Erskine President Dr. Steve Adamson took the podium Sept. 20 during a chapel service in Lesesne Auditorium, taking as his scripture text the 15th chapter of the Book of Genesis.

Describing a common way in which people experience disappointment with themselves as well as with others, the president told the assembled students, “You’ve made promises over and over again, and you’ve broken those promises. You’ve had promises made to you over and over again, and those promises have been broken. You may feel you can’t trust anyone or anything.”

Adamson focused on an episode in the story of God’s covenant with Abram, later called Abraham, a biblical patriarch famous for trusting God. The president took his listeners through the verses of Genesis 15, showing how the text illustrates the certainty of God’s promises. “There is one and only one Person you can trust and who will never break a promise,” he said. “God is the ultimate promise keeper.”

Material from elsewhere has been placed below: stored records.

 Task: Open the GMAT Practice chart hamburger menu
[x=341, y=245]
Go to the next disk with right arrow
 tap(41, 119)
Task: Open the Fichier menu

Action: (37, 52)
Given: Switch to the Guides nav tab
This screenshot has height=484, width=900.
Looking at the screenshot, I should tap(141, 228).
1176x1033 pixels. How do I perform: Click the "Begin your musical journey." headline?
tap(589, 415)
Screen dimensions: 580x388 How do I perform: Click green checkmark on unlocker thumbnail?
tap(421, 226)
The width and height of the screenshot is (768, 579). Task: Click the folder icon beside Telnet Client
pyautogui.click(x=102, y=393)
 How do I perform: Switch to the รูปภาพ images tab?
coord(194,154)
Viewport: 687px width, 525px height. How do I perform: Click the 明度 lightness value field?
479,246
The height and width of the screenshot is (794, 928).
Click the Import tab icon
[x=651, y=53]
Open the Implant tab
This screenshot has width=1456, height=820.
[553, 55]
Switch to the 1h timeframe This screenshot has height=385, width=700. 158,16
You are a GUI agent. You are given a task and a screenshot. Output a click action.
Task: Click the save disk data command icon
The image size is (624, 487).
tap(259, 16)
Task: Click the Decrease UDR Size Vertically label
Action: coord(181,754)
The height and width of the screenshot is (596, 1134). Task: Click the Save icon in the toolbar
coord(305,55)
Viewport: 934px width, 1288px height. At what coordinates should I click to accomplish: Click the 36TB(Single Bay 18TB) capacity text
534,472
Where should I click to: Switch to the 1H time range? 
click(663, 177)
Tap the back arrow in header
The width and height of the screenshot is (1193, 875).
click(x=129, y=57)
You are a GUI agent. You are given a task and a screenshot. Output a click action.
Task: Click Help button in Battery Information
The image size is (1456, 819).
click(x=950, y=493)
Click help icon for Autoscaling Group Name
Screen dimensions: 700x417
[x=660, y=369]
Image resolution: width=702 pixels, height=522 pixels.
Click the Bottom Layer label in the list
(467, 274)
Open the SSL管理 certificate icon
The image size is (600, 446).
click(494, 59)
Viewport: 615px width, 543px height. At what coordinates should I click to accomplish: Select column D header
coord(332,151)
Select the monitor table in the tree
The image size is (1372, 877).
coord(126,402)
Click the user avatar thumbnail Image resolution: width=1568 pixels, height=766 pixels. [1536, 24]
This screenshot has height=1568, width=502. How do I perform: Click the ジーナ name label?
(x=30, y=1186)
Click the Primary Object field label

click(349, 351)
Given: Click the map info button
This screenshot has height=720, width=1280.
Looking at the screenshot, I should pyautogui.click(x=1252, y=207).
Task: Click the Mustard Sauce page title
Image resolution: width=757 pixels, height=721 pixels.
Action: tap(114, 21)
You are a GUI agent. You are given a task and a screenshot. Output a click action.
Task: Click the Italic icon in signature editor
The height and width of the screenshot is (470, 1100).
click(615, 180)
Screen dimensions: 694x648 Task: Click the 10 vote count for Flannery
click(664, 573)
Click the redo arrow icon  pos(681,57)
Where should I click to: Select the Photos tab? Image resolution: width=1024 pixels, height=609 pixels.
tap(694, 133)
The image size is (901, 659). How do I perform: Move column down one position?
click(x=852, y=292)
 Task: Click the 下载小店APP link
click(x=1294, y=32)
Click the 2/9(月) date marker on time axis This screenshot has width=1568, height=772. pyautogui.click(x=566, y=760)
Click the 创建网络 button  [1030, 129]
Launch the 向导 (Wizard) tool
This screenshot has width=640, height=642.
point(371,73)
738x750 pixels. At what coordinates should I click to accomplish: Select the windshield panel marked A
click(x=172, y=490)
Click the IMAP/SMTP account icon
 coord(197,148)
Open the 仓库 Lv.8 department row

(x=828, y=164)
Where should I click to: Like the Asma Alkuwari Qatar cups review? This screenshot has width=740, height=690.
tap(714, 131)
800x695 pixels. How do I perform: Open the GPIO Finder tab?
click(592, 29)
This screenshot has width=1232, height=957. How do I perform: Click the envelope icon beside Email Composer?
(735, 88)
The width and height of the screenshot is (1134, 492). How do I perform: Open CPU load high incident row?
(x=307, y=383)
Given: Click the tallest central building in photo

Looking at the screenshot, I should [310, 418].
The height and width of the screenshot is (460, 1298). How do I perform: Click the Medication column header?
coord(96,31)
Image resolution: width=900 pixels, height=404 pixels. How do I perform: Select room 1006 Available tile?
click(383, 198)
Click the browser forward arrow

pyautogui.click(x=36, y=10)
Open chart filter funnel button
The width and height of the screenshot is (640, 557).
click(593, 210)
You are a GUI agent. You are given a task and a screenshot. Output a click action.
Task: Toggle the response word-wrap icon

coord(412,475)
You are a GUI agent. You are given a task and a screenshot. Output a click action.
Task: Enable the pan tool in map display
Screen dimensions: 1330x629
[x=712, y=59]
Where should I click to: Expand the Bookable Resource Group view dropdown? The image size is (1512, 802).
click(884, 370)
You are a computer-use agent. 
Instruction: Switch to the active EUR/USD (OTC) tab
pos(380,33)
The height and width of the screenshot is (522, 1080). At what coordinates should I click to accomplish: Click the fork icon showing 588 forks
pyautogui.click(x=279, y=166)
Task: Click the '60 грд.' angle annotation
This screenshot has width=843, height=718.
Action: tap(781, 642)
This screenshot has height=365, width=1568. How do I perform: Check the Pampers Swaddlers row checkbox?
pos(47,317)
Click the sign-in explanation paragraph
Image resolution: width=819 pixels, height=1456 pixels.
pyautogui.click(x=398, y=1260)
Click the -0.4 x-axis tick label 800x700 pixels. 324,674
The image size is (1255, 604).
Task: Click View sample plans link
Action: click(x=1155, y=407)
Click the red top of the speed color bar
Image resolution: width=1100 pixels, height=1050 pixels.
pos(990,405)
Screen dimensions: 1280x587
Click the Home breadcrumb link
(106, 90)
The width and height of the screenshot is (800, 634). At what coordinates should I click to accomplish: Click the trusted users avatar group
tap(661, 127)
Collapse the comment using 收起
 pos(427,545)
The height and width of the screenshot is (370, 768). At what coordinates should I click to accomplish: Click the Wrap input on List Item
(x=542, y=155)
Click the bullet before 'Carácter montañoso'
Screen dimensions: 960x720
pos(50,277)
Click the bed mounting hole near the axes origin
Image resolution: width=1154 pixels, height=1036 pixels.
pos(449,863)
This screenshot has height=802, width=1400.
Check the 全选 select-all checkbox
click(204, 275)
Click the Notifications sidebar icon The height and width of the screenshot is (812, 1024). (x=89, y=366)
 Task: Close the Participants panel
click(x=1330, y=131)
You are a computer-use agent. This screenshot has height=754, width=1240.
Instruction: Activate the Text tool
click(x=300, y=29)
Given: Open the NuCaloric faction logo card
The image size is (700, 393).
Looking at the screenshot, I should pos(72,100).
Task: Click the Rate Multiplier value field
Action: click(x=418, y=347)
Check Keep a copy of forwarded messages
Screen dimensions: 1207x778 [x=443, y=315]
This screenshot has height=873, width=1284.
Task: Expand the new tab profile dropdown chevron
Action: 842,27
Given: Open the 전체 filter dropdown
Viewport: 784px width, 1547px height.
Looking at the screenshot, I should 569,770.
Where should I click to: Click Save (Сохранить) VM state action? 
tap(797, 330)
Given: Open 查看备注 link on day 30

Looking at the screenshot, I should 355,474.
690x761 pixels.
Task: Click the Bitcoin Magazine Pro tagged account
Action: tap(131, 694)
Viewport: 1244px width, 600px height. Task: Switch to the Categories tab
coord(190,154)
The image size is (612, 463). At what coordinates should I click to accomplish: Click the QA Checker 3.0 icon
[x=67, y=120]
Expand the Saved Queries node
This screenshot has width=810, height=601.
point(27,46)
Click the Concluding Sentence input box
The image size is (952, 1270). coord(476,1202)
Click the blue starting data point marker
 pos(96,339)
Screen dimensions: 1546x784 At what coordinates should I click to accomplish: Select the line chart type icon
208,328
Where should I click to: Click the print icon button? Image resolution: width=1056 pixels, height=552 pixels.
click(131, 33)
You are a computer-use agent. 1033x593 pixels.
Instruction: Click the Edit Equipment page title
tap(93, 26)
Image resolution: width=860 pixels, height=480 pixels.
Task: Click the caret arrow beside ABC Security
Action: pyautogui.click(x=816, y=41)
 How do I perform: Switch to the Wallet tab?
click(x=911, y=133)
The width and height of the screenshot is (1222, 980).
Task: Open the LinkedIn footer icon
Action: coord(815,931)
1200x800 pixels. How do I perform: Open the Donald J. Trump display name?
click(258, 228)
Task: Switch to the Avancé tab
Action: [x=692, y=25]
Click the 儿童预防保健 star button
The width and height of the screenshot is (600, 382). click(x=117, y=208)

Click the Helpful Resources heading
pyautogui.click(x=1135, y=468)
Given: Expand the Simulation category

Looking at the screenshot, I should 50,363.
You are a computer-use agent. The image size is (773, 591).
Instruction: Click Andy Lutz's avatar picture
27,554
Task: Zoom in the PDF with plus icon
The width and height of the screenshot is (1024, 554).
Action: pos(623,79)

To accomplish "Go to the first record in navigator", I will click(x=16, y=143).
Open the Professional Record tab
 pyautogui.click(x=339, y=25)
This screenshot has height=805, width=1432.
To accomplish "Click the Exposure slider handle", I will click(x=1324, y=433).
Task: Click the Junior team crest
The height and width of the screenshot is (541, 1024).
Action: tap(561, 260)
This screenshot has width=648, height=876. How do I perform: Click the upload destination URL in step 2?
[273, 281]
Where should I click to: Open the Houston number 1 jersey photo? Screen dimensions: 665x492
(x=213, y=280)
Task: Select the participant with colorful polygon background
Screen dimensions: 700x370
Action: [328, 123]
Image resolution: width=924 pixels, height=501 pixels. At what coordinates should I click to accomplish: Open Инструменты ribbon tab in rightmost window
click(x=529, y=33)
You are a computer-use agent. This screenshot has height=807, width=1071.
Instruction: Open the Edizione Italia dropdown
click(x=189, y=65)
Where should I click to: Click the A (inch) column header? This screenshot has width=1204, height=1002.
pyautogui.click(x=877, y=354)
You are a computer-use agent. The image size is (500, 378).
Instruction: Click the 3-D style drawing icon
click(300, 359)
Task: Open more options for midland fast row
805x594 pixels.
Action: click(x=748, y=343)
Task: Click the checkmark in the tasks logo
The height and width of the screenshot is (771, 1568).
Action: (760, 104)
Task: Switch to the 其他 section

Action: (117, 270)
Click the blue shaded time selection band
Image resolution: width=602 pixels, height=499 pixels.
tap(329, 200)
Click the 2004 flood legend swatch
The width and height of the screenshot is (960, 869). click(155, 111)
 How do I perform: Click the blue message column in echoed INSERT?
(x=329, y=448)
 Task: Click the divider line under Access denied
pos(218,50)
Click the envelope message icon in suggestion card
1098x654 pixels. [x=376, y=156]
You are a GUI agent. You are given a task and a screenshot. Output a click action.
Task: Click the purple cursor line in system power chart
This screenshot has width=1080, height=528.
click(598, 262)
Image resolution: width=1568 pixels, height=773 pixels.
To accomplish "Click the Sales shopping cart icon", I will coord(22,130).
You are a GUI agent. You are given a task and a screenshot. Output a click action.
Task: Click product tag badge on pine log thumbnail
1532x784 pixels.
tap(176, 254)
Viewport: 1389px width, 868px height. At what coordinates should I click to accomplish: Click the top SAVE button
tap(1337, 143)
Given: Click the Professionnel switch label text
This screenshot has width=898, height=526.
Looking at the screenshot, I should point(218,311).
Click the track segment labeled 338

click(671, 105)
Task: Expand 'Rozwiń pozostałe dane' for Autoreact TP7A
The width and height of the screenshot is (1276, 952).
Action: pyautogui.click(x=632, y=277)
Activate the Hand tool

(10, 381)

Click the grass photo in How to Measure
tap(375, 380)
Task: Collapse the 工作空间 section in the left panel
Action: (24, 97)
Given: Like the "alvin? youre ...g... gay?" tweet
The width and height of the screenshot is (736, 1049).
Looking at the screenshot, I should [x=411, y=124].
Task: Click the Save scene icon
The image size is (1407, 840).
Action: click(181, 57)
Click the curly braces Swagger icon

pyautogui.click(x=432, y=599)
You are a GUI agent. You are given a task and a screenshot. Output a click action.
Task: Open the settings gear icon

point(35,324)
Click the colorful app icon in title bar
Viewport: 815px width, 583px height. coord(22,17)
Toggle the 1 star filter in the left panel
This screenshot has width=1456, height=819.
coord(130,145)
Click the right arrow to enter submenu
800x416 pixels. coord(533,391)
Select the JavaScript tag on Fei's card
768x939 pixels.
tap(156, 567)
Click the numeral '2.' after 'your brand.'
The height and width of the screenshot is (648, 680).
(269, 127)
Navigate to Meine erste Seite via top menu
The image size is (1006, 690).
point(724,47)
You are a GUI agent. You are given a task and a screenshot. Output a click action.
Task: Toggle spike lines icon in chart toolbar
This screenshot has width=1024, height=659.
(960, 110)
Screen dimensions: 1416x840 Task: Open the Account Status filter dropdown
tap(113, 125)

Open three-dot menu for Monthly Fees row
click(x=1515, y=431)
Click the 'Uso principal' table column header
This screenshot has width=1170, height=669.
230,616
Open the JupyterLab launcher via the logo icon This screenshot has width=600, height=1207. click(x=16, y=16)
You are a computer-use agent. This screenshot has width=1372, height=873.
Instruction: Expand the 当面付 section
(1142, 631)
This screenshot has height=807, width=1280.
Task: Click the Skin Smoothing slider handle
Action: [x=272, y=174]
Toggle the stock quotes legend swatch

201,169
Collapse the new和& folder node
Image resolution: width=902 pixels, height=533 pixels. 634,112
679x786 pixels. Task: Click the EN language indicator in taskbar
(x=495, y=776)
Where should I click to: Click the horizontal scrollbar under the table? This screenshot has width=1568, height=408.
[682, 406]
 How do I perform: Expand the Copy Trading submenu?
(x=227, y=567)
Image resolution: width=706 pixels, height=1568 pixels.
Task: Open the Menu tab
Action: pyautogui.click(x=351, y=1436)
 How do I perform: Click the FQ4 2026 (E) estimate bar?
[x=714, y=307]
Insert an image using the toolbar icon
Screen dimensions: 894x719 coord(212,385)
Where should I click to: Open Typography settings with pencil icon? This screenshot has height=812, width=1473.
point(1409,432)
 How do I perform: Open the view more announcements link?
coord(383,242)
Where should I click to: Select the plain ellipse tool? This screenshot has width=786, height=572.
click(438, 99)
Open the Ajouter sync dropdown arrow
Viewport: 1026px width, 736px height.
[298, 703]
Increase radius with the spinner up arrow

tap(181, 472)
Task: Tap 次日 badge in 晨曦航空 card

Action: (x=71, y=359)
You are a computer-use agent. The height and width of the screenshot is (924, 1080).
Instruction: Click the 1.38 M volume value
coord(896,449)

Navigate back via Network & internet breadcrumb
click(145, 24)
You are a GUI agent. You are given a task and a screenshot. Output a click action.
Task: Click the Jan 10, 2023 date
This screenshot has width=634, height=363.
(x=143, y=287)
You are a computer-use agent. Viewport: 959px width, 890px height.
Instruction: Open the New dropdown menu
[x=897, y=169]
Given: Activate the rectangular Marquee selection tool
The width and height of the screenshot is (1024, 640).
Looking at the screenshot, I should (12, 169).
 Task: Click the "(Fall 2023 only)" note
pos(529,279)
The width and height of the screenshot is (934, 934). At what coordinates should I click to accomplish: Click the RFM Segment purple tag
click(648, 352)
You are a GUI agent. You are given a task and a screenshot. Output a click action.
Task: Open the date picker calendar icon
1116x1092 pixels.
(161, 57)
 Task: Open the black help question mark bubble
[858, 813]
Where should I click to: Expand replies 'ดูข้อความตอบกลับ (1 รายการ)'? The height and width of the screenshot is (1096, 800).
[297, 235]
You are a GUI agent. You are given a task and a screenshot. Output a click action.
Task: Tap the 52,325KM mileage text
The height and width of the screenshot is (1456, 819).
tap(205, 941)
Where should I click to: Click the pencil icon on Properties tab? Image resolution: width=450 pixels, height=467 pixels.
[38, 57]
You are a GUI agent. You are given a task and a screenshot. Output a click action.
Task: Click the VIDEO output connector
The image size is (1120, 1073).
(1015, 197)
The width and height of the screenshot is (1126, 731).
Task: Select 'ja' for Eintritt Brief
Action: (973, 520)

In the scripture passage, God directs Abram’s attention to the night sky, and, in Genesis 15:5, tells him to “number the stars,” offering the promise that Abram will have numerous descendants—even though he and his wife are old and childless at the time. God promises; Abram believes; the Lord instructs him; and Abram follows the Lord’s instructions for confirming the covenant.

Some elements of the scriptural account correspond with the customs of the ancient Near East. Directed by God, Abram slaughters a heifer, a goat, a ram, a turtledove, and a pigeon. “Unless there was shed blood, a covenant was not considered binding,” the president said.

As the sun begins to set, Abram falls into what Adamson described as a “deep, dark, dreadful sleep” and is given a vision which impresses upon him “that what he is experiencing is real.”

The vision culminates in verse 17 with “a smoking fire pot and a flaming torch” passing between the carcasses. “He will remember it, he will tell it, and it will be recorded,” the president said of Abram’s vision. “God Himself, the great I AM, was passing between the animals.”

According to the practices of Abram’s time and place, in a typical covenant between a king and his subjects, Abram might think that he would have to walk between the animals in order to ratify the covenant. By passing between the slaughtered animals Himself, God was saying, “If I do not keep my promise, may what happened to these animals happen to me,” Adamson explained.

Genesis 15 “points forward to Christ’s sacrifice,” and “gives a glimpse of the Gospel,” the president said. God makes the promise. It is a sure promise because “God cannot cease being God.” Adamson advised reading the account of the covenant with Abram in light of Jesus’ institution of the new covenant in Luke 22. “Think of Christ on the cross,” he said.

“Some of you have had promises broken over and over. You’re afraid to trust,” the president said. “God is the One you can turn to, the One you can rely on. His promise will never be broken.”

God’s son is the promise we all need for healing and recovery, Adamson said. “Look to Him.”